Passage provided -
=======

There were a few guiding questions that we worked on in the meeting and the agenda can be seen here HDCG Arts Plan Working Group Agenda & Action Plan_Feb 11 2014. The section of the conversation that was most memorable in my mind was the discussion with Karen Abrams  and Moe around the idea that arts plan should have a balance of work that is designed to help the community remember the best of its past thought and behavior (cultural legacy) as well as facilitate  creative production from professional artists, organizations, and non professional adults and youth (art). Celebrating past creative production and facilitating current production, particularly by African Americans, could play an important role in maintaining the neighborhood’s African American identity, attracting Black artists and attracting former residents to return and new African American residents to want to make the Hill their home while making this neighborhood a much more interesting and child friendly place. My suspicion is keeping the Hill predominantly African American will also keep it more affordable since everything is monetized or given a dollar value  in capitalism and Black life is deemed less valuable in our culture. Think of the “There goes the neighborhood” phrase. I can hear my friend and colleague, Karen Abrams, sucking her teeth and pointing to Harlem, so that could be a misplaced hope. What I am most interested in as a different conversation and set of actions when it comes to artists and “redevelopment” in predominantly African American neighborhoods. So often when Pittsburgh talks “artists” and cultural/economic/neighborhood development what is imagined is the facilitating and relocating of  artists who often do not have a history of being in dialogue or being inspired by the neighborhood, its culture and history and this only continues when they arrive. Most often these are white artists and this only compounds the feeling that a neighborhood is being “taken”. More to say on this matter, but I want to get this up and posted because it’s been a moment since I have posted.

=======

Material provided -
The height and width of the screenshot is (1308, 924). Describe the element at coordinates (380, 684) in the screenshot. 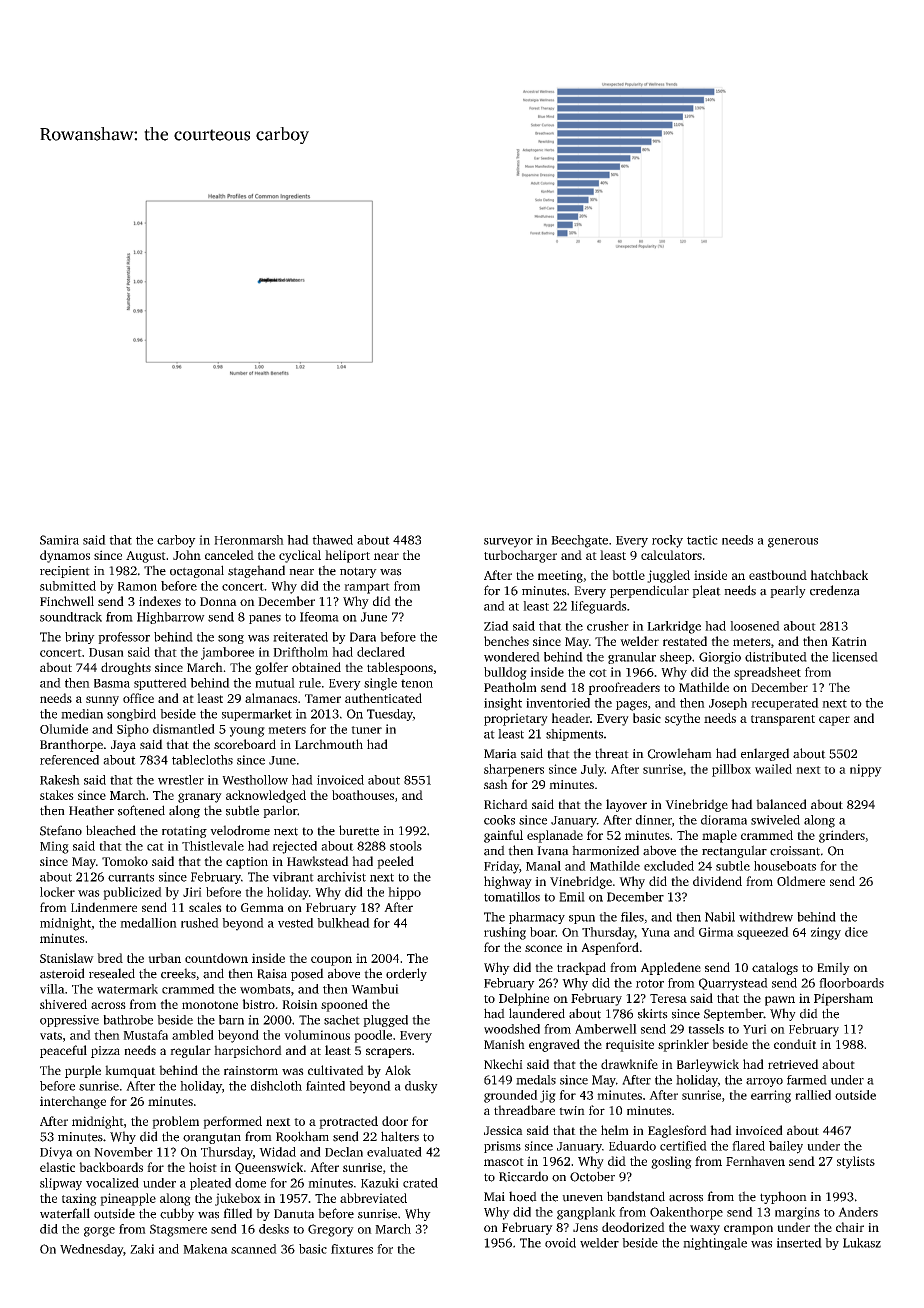

I see `single` at that location.
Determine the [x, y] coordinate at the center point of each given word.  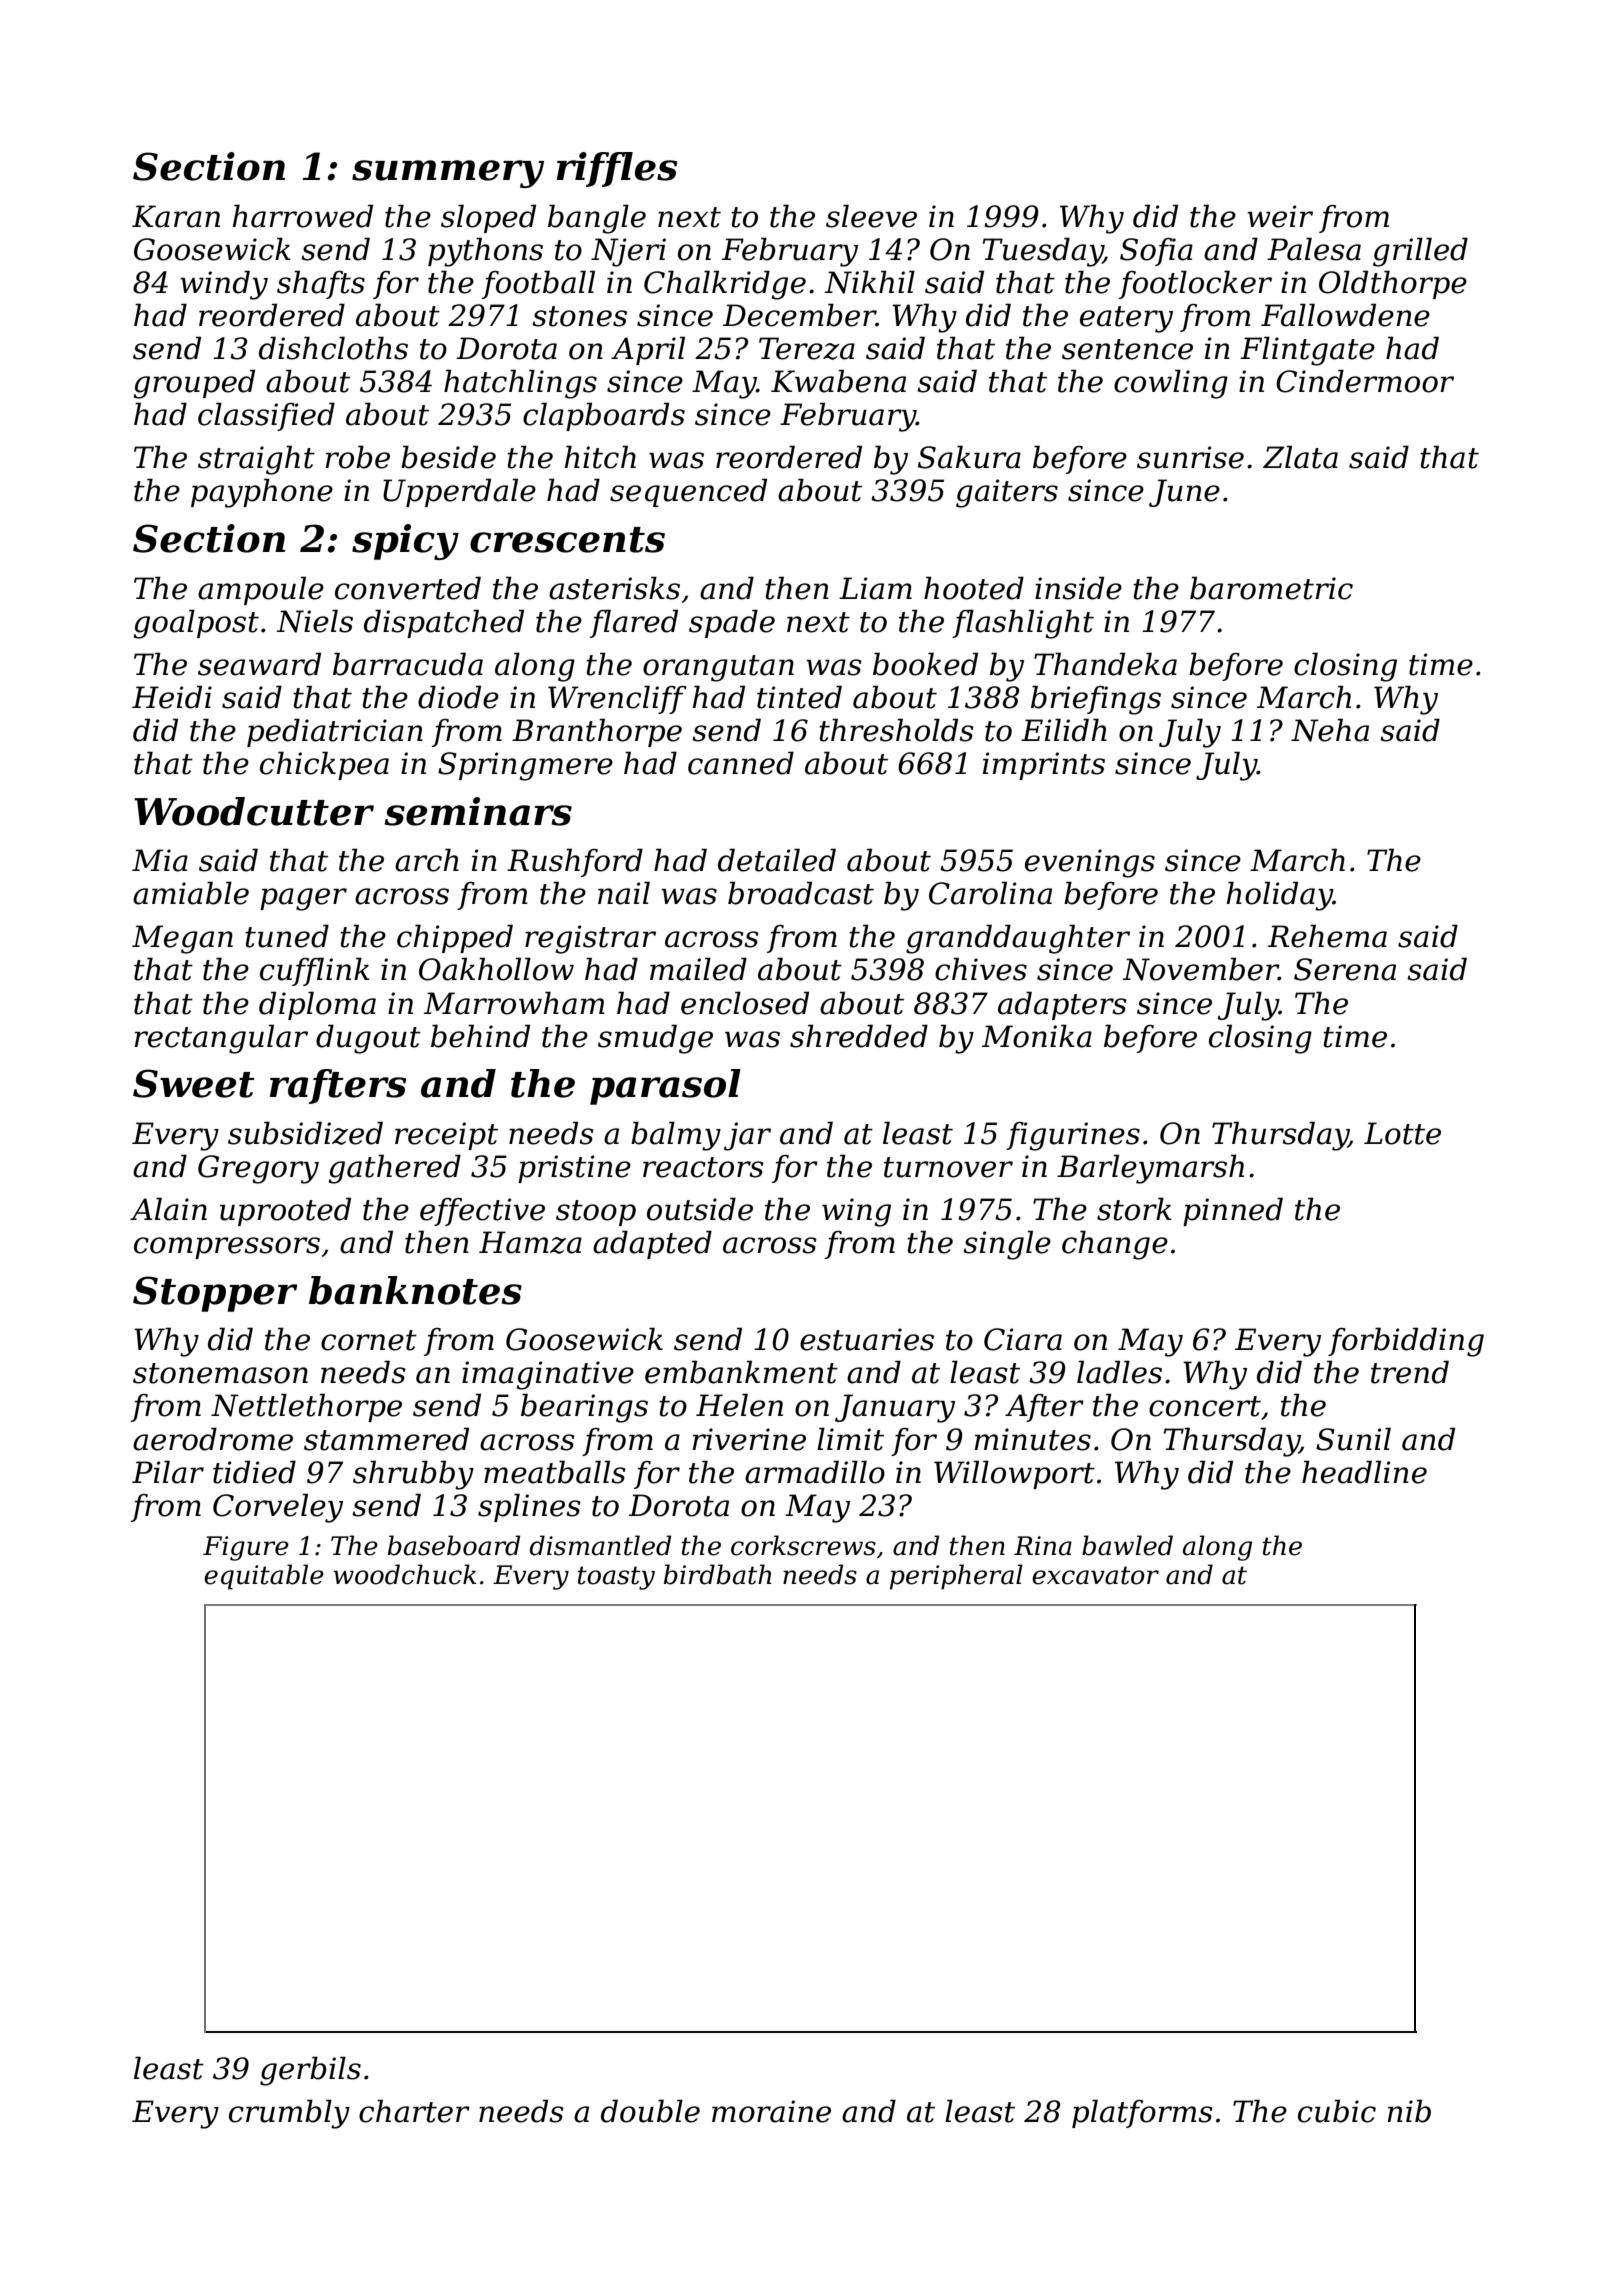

=======

In the arts plan post, who took part in the discussion that the writer found most memorable? The listing has no connection to the arts plan post.

Written reply - Karen Abrams and Moe.